Records for the exercise Start Marker
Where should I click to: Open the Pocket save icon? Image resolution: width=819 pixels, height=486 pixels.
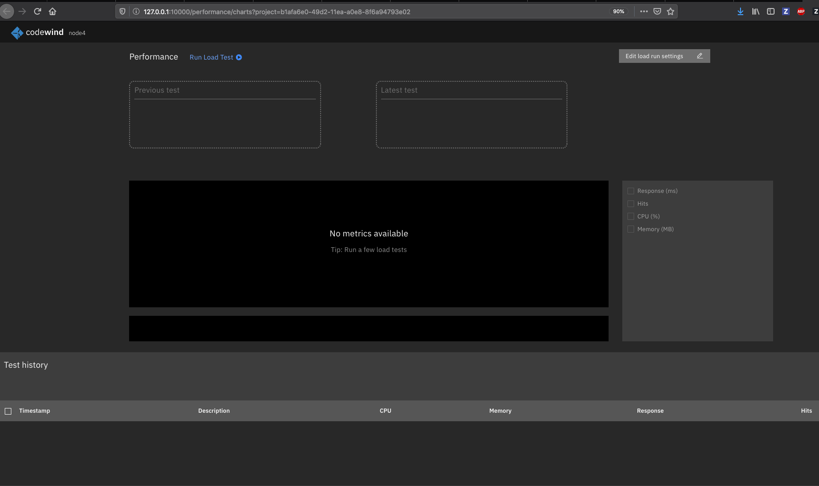[x=657, y=11]
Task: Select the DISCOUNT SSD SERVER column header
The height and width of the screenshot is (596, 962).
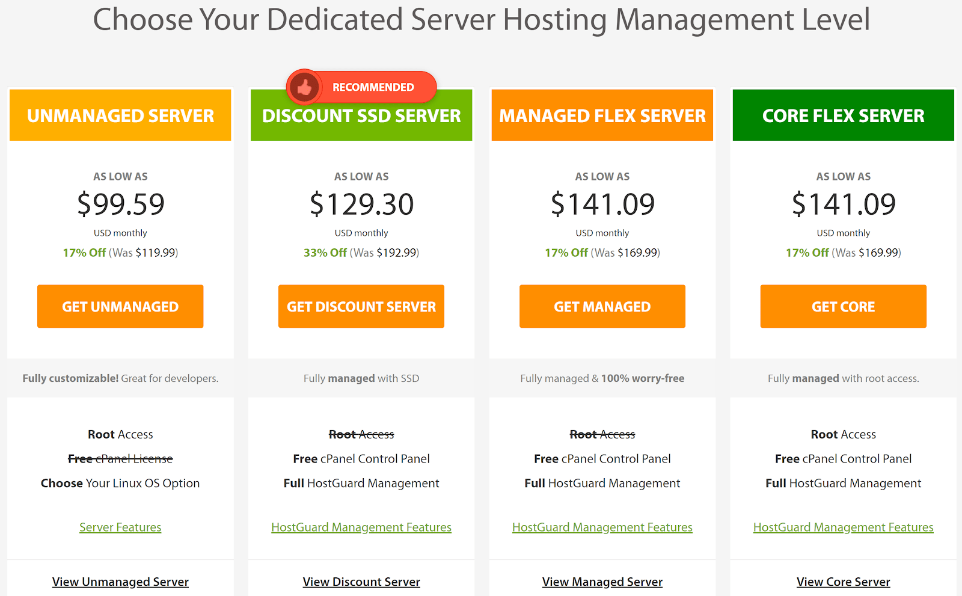Action: [361, 115]
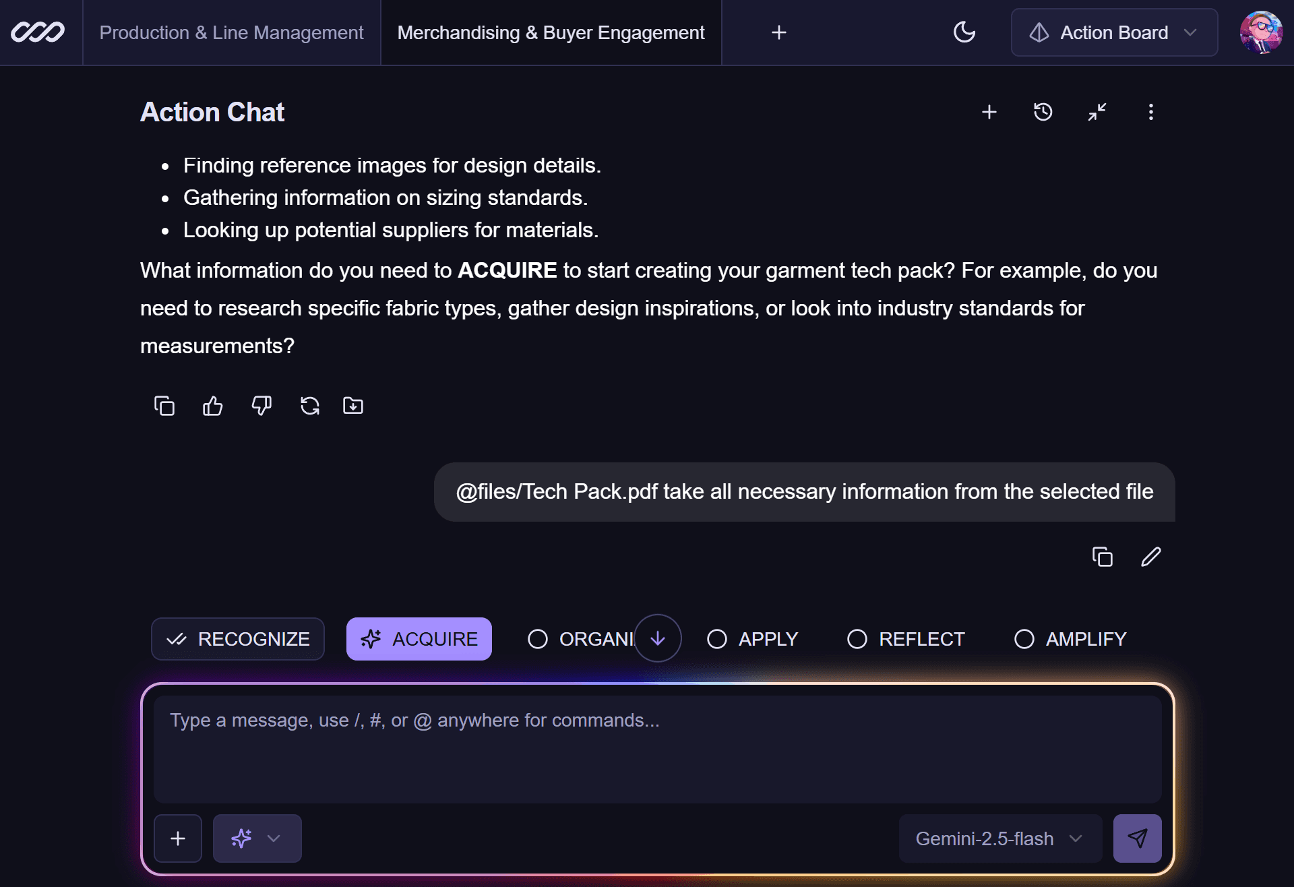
Records for the exercise End Marker
### What to produce
Every line from the one containing "The height and" through the end of the entries above, both included, should be extracted exactly, with pictures left out.

### Task answer
The height and width of the screenshot is (596, 962).
Action: [361, 115]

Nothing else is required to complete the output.